Files
the_order/docs/operations/ENTRA_VERIFIEDID_RUNBOOK.md
defiQUG 92cc41d26d Add Legal Office seal and complete Azure CDN deployment
- Add Legal Office of the Master seal (SVG design with Maltese Cross, scales of justice, legal scroll)
- Create legal-office-manifest-template.json for Legal Office credentials
- Update SEAL_MAPPING.md and DESIGN_GUIDE.md with Legal Office seal documentation
- Complete Azure CDN infrastructure deployment:
  - Resource group, storage account, and container created
  - 17 PNG seal files uploaded to Azure Blob Storage
  - All manifest templates updated with Azure URLs
  - Configuration files generated (azure-cdn-config.env)

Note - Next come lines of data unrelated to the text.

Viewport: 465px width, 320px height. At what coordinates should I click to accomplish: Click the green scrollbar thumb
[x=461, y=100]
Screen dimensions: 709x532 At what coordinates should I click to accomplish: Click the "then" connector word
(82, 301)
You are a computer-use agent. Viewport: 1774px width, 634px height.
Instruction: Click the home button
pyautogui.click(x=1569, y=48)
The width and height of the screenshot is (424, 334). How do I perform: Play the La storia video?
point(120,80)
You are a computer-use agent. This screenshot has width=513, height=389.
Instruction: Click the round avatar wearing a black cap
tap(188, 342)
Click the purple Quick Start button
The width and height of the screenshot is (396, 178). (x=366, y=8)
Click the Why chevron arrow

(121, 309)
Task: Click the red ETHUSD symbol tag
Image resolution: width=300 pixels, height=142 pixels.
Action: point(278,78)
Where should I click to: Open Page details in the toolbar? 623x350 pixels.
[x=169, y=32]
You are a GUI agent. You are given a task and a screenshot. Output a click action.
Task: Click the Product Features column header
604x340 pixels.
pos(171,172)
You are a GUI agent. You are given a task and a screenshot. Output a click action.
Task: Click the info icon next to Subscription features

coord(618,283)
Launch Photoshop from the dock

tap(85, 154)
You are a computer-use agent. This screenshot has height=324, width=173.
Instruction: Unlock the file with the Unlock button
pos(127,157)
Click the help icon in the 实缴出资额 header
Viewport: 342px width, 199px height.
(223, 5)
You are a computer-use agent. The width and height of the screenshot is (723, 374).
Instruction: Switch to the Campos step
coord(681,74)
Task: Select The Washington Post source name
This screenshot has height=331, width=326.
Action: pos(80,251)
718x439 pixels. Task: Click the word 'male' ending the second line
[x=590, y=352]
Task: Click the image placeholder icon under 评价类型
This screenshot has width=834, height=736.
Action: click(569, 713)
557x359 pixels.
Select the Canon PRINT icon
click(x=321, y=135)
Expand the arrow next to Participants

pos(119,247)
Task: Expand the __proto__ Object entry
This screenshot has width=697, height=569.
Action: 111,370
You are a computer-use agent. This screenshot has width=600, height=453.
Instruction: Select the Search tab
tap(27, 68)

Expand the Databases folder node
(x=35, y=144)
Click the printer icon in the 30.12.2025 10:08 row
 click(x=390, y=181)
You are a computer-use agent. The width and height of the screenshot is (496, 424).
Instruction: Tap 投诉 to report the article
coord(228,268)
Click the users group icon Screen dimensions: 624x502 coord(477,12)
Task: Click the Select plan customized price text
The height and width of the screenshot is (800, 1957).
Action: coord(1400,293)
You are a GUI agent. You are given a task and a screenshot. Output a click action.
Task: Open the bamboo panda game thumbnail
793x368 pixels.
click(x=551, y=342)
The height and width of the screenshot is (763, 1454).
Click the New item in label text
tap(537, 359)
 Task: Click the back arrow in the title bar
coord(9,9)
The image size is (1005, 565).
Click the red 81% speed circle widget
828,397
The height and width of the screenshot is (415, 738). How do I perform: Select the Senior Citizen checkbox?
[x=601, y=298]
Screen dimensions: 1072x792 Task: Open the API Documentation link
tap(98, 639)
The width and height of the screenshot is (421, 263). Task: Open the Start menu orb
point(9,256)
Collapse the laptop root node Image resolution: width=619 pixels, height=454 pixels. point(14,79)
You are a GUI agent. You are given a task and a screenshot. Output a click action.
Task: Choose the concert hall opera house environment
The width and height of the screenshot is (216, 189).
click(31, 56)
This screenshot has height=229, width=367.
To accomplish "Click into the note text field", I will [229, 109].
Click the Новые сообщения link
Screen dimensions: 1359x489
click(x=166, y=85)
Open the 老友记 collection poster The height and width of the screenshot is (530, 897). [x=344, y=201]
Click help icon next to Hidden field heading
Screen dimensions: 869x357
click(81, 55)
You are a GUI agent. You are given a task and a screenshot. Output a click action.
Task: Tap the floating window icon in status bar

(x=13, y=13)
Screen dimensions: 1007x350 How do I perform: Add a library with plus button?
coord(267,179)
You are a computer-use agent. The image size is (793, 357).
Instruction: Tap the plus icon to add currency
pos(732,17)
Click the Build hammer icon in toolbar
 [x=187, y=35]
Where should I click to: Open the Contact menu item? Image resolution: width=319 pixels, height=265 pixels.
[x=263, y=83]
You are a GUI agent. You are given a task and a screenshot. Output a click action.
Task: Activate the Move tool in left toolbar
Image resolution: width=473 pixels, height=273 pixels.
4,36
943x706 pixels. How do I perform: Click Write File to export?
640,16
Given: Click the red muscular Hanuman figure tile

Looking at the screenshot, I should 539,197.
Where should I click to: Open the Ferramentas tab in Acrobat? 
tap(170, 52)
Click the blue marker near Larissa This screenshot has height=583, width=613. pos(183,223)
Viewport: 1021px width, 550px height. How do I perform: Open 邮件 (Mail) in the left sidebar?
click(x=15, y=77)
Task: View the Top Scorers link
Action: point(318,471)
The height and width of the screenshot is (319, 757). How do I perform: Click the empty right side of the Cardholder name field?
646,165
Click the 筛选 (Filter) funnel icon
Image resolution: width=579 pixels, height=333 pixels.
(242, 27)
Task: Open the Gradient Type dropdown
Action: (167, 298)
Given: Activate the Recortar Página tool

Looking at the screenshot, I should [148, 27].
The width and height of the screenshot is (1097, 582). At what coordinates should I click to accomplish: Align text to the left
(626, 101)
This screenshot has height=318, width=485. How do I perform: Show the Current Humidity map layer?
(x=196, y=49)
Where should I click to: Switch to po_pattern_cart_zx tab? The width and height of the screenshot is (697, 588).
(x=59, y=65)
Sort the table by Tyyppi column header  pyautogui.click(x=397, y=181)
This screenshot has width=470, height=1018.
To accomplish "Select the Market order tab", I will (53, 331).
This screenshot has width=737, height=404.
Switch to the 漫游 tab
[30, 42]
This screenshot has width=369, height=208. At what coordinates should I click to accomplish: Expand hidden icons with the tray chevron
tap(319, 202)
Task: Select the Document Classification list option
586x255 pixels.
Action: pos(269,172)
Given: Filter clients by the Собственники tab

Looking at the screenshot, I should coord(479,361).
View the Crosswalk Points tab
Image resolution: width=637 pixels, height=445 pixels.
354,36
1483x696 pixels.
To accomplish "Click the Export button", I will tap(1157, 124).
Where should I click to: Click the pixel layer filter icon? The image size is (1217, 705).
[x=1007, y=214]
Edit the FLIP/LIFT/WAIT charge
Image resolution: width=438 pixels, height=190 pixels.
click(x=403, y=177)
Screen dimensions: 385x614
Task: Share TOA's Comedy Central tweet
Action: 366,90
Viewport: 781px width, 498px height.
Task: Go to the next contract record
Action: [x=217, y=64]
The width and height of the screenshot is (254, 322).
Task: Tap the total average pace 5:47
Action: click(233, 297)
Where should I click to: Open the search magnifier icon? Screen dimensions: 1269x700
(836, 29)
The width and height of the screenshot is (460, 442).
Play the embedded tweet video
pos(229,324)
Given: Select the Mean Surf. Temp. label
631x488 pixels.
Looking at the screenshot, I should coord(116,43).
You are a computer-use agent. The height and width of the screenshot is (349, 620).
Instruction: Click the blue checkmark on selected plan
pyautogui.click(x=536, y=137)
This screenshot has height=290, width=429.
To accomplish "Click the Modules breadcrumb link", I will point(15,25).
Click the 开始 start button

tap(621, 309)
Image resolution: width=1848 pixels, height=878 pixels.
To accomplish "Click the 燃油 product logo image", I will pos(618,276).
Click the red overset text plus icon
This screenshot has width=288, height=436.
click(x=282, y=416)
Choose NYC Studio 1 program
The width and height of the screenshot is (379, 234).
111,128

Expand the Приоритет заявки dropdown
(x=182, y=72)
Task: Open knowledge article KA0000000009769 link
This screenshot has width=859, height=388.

- Add comprehensive Azure CDN setup scripts and documentation
- Fix manifest URL generation to prevent double slashes
- Verify all seals accessible via HTTPS
2025-11-12 22:03:42 -08:00

406 lines
10 KiB
Markdown

# Entra VerifiedID Operational Runbook
This runbook provides operational procedures for managing the Entra VerifiedID integration.
## Table of Contents
1. [Daily Operations](#daily-operations)
2. [Monitoring](#monitoring)
3. [Troubleshooting](#troubleshooting)
4. [Common Operations](#common-operations)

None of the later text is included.